I don't even know [why] I lie so much, to be honest. Though it's probably because I have an incredibly high IQ... as an Ashkenazi Jew. I suppose it's more of a 'Catch me lying if you can!' sort of Challenge, to see if I can keep up with this intricate Web of Falsehoods that leave People guessing, and thinking about me.

"...Awww!" I cooed to one of my Pigglets – who had been blinded by the Fluorescent Lights radiating from the Silhouettes of me and my Brother, standing by the Entrance. "How is my poor little Piggy Mohammed doing today, hmmm?"

"...Why don't you say Boker Tov to your Mommy!?" my Contralto had resonated through the musty, concrete Walls.

...

Eastern Gate International High School
Beijing, China | November 2027
Universe 34
7:35 p.m.

The Skies have been clearer than average on that starry Night, back in Eastern Gate Valley. It's generally difficult to get a decent look at the Stars when living in Beijing, due to the lingering amount of Smog, and Light Pollution that still permeates the Troposphere. Despite the recent Government-led Initiatives to try to improve the local Air Quality.

The good News is that our School is located at the Peak of a Mountain, making it one of the quietest and most remote places for Autistic Students like Will Stewart to learn, and study. And also get a crispy, sharp look at the Planets and Galaxies above.

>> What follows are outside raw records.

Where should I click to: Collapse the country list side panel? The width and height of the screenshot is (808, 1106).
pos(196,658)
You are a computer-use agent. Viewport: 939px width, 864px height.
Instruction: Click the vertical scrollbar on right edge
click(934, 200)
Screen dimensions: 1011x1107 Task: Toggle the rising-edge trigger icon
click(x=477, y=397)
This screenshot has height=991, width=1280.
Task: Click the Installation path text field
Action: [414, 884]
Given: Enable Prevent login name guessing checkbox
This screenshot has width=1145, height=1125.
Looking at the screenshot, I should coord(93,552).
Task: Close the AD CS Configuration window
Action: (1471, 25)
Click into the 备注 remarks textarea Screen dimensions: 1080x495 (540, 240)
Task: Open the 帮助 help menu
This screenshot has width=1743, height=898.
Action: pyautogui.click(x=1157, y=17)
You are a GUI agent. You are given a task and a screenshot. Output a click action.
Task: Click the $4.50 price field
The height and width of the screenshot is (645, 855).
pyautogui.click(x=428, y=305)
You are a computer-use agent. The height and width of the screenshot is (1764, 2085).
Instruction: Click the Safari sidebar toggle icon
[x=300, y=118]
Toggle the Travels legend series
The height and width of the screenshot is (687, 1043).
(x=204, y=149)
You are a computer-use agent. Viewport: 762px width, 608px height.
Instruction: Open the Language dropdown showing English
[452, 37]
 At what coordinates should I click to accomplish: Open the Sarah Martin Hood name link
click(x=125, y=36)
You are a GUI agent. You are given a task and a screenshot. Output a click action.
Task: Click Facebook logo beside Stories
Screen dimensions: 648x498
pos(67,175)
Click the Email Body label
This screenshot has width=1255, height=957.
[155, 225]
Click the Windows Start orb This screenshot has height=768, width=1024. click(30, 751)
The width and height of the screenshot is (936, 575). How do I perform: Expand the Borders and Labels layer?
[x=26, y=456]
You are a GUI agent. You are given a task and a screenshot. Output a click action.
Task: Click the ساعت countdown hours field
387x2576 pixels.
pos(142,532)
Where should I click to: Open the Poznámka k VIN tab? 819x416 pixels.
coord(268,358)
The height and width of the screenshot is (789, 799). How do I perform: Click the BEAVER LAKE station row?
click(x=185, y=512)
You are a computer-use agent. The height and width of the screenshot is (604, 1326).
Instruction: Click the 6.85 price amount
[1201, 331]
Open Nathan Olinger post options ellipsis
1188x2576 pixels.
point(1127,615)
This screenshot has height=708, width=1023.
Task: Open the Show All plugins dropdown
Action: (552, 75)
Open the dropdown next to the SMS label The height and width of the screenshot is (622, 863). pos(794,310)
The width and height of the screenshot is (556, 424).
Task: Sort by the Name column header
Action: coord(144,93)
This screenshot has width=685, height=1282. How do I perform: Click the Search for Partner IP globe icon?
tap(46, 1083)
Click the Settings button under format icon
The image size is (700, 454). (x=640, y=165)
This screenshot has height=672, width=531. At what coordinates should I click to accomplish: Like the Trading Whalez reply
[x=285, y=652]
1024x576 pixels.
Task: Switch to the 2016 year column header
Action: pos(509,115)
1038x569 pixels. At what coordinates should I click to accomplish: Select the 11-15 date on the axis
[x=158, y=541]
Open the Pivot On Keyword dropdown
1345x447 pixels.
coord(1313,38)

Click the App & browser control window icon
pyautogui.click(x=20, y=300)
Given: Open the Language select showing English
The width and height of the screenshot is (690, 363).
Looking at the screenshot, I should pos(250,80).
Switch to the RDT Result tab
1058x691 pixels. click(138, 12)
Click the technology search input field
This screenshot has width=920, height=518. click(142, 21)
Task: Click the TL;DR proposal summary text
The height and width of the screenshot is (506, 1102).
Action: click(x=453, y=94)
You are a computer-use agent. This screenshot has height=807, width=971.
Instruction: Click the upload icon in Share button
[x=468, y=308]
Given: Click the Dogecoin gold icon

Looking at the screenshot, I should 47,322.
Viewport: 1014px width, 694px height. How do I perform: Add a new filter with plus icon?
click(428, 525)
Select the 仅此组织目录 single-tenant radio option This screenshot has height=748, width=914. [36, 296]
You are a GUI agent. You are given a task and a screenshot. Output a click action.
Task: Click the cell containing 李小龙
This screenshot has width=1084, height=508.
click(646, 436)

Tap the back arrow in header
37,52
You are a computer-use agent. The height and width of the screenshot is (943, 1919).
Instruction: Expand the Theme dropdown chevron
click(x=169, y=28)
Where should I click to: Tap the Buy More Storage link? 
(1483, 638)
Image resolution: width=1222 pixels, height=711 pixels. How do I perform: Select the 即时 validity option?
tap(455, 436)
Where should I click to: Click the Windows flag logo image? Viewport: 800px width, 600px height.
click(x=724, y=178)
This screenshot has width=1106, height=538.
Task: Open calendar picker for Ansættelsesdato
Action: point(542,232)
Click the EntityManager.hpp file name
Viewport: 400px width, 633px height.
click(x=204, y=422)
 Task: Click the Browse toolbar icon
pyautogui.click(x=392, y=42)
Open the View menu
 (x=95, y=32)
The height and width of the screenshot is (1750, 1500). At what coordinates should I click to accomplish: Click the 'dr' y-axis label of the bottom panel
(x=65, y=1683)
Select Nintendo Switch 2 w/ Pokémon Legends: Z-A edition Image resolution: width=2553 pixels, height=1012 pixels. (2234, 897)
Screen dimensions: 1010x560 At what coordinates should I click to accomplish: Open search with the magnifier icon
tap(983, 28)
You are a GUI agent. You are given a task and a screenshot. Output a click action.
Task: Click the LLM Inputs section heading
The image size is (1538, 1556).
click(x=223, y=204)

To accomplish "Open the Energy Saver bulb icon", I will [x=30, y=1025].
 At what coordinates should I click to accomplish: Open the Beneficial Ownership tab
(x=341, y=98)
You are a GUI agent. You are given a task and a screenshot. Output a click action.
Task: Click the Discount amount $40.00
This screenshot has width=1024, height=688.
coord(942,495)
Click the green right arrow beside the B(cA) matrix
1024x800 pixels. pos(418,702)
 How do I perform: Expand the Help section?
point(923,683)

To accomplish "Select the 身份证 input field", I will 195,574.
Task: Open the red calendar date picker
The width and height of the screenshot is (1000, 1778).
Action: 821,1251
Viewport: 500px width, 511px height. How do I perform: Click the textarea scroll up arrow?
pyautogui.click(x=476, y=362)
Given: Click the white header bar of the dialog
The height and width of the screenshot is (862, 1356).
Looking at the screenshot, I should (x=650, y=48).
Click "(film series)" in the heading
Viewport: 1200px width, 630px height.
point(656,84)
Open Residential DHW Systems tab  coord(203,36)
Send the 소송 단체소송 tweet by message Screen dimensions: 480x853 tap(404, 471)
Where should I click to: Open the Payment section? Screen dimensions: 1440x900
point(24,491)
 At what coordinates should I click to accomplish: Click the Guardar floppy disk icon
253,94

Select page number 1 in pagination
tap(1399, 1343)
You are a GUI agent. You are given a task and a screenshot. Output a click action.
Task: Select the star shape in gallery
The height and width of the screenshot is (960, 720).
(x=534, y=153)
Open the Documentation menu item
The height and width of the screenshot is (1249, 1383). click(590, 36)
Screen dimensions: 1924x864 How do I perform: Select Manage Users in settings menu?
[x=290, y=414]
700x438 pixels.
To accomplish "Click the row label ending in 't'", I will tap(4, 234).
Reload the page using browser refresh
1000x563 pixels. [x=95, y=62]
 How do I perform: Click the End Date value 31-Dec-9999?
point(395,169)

"...Knock, knock!" a strangely familiar, girly Voice had announced its arrival from behind the Classroom Door – where Will Stewart had been watching, sitting by the Window Sill, in the middle of the Dark, and studying the Moons of Saturn – with a second hand, 10-inch Telescope gifted to him by Professor Jiang, from the Astronomy Labs.

"Li, is that you?" Will pulled out his Handkerchief, and blew his Nose as hard as he could; it was blocked. Not just blocked, but [bleeding] – for a tiny drop of Blood had stained the middle of the Cloth.

He stood up, switched on the Flashlight App on his Phone, and slowly made his way over to the Door – when all of the sudden – the Power blew out through the entire Building. And not just the entire Building – but his Smartphone, and his Laptop, too!

"...I can barely breathe, Li!" he struggled to breathe through his Nose, though even the back of his Throat appeared to be blocked; as if there were a Golf Ball wedged above his Larynx.

He turned around, facing away from the Door – and saw what appeared to be a floating, Holographic Wall of blue, glowing, indecipherable Text.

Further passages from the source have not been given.